● **Exercise directions**
Reproduce every one of the rows below word for word.

* START Material to process *

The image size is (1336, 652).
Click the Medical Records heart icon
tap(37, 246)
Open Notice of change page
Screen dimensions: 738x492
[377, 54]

* END Material to process *

● **Output below**
The image size is (1336, 652).
Click the Medical Records heart icon
tap(37, 246)
Open Notice of change page
Screen dimensions: 738x492
[377, 54]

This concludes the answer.